Department of Cardiology, Gentofte University Hospital, Gentofte, Denmark.
J Am Soc Echocardiogr. 2010 Jun;23(6):621-7. doi: 10.1016/j.echo.2010.04.006.
In studies showing benefits of cardiac resynchronization therapy (CRT), individual atrioventricular (AV) delays have been optimized using echocardiography.

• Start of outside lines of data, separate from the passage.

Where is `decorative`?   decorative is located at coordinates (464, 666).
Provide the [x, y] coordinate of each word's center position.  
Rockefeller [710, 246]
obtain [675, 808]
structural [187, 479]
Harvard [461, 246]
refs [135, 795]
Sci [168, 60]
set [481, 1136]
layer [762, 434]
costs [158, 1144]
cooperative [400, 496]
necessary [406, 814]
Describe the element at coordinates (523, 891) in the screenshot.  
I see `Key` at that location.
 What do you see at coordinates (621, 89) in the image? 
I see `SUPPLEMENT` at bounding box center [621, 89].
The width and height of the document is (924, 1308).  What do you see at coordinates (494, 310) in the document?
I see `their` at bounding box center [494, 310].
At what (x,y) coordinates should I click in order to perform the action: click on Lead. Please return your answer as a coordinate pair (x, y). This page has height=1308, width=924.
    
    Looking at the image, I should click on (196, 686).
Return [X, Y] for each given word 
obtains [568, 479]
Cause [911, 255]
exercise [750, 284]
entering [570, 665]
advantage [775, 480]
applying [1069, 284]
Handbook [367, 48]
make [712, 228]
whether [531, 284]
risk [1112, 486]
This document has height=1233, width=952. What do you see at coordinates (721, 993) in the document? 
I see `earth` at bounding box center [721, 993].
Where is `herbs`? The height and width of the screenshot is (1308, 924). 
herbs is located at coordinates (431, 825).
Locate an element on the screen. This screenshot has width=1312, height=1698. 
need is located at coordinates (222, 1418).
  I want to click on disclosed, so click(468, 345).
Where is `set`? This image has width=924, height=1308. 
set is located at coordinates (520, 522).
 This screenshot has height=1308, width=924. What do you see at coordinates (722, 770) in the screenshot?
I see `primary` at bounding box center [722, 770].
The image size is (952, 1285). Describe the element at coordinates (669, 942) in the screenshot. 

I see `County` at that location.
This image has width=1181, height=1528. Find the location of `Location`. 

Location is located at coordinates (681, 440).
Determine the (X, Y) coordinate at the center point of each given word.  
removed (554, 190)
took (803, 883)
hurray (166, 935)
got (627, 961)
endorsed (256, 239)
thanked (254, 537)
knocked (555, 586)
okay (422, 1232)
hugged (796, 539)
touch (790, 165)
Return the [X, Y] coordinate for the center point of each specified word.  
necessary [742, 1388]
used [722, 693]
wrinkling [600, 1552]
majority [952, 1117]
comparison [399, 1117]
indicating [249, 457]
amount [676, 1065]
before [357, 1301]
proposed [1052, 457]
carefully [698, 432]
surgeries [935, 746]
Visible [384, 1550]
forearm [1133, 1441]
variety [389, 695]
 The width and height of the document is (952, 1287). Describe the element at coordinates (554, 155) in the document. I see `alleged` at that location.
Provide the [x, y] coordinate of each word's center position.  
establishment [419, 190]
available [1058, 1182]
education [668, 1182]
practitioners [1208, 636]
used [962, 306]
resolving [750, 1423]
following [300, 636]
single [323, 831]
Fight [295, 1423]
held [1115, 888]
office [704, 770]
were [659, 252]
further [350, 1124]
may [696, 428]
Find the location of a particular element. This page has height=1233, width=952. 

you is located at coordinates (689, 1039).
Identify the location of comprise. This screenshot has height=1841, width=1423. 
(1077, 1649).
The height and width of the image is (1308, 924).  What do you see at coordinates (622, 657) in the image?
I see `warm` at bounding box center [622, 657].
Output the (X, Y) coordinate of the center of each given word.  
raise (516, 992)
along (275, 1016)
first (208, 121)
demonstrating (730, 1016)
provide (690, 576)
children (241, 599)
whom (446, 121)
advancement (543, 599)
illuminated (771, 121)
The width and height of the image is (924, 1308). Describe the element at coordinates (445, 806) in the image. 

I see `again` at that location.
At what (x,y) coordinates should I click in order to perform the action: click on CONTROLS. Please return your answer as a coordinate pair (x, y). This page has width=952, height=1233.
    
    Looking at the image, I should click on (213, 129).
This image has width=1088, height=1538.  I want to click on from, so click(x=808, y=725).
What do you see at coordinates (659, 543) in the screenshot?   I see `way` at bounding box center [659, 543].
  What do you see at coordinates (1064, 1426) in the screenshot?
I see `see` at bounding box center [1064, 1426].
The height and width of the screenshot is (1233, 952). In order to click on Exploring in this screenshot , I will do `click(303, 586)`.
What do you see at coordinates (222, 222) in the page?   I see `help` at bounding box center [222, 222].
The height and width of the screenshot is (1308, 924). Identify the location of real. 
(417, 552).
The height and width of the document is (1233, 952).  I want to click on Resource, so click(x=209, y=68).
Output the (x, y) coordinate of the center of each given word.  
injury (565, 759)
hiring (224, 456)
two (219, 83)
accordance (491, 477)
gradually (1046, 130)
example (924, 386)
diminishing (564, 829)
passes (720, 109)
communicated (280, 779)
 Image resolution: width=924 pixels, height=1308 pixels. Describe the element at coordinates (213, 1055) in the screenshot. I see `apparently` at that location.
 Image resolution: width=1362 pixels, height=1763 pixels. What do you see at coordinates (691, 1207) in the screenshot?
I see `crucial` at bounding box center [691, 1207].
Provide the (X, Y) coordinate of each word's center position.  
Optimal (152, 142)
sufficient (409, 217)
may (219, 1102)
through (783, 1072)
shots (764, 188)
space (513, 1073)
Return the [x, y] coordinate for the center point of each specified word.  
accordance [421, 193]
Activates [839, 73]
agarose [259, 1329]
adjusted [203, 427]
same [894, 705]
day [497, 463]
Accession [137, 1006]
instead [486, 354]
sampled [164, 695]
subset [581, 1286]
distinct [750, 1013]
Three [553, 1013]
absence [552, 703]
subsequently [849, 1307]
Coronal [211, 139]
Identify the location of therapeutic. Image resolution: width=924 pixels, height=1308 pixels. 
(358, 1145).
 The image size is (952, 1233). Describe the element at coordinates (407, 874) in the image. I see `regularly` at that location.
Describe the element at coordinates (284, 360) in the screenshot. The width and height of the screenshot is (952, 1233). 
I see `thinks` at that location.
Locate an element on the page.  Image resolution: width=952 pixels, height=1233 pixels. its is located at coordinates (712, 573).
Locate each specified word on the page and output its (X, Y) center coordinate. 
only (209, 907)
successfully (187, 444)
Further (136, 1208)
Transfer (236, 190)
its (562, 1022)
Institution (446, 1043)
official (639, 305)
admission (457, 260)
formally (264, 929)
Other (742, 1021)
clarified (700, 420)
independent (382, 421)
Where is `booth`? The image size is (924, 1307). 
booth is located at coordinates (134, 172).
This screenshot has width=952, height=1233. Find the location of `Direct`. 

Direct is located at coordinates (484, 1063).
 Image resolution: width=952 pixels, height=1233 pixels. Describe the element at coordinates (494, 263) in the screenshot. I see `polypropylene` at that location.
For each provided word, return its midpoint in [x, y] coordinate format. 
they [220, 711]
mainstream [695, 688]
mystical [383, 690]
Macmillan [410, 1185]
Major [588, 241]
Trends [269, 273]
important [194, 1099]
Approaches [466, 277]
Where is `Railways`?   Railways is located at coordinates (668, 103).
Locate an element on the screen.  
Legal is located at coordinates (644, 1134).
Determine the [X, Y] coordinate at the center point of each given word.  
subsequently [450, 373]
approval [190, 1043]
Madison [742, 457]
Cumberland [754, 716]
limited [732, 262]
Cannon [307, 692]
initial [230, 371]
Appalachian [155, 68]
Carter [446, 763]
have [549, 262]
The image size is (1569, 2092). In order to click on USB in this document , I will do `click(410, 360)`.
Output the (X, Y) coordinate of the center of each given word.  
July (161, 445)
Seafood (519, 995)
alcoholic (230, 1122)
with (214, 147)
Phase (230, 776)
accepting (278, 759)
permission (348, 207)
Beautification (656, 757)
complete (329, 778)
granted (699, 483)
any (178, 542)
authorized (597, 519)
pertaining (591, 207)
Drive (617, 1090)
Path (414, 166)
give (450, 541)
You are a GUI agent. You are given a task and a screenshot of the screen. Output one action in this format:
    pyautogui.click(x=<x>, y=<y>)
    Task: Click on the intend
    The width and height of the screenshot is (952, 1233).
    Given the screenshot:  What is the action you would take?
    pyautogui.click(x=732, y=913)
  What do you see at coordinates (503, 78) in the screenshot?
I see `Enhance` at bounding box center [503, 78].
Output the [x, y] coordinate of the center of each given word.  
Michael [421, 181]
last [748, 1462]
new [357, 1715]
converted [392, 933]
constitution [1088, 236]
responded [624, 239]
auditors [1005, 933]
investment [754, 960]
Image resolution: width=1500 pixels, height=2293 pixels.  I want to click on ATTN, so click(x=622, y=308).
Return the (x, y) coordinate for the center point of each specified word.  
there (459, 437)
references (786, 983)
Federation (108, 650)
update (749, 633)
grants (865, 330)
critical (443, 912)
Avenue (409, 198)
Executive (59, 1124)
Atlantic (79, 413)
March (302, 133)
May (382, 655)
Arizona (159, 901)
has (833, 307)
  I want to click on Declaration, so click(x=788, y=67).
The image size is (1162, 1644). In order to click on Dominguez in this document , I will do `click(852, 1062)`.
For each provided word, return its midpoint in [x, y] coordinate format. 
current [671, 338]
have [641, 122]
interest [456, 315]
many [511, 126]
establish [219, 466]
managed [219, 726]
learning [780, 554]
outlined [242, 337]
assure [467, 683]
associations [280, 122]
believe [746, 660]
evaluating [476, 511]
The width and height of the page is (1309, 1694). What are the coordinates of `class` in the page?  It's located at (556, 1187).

However, the method for AV delay optimization remains controversial.
In 100 consecutive patients with CRT device implantation, AV delay was optimized using echocardiography. The optimal AV delay was determined by changing the interval in 20-ms increments while measuring displacement in 6 basal left ventricular segments (averaged and reported as left ventricular displacement [D(LV)]) and other echocardiographic measures.
A single optimal AV delay existed for each patient, and the associated highest D(LV) corresponded with the maximal velocity-time integral (VTI) in the left ventricular outflow tract (VTI(LVOT)) and the E/e' ratio. Significant increases in D(LV) and the VTI(LVOT) from before to after implantation with standard settings and from standard to optimal AV delay by displacement were found. Diastolic filling time corresponded poorly with D(LV) and the VTI(LVOT).
Individual optimal AV delay programming provides significant improvement in left ventricular performance and hemodynamics. Displacement analysis and the VTI(LVOT) are interchangeable, whereas diastolic filling time cannot be recommended.
在显示心脏再同步治疗(CRT)益处的研究中,已经使用超声心动图优化了个体房室(AV)延迟。然而,AV 延迟优化的方法仍然存在争议。
在 100 例连续接受 CRT 设备植入的患者中,使用超声心动图优化了 AV 延迟。通过以 20ms 的增量改变间隔,同时测量 6 个基底左心室节段的位移(平均并报告为左心室位移[D(LV)])和其他超声心动图指标,确定最佳 AV 延迟。
每位患者存在单个最佳 AV 延迟,与左心室流出道(LVOT)最大速度时间积分(VTI)和 E/e' 比值对应的最高 D(LV)相关。在标准设置下,从植入前到植入后的 D(LV)和 LVOT 明显增加,从标准 AV 延迟到最佳 AV 延迟的位移也明显增加。舒张充盈时间与 D(LV)和 LVOT 相关性差。
个体最佳 AV 延迟编程可显著改善左心室功能和血液动力学。位移分析和 LVOT 可互换,而舒张充盈时间不能推荐。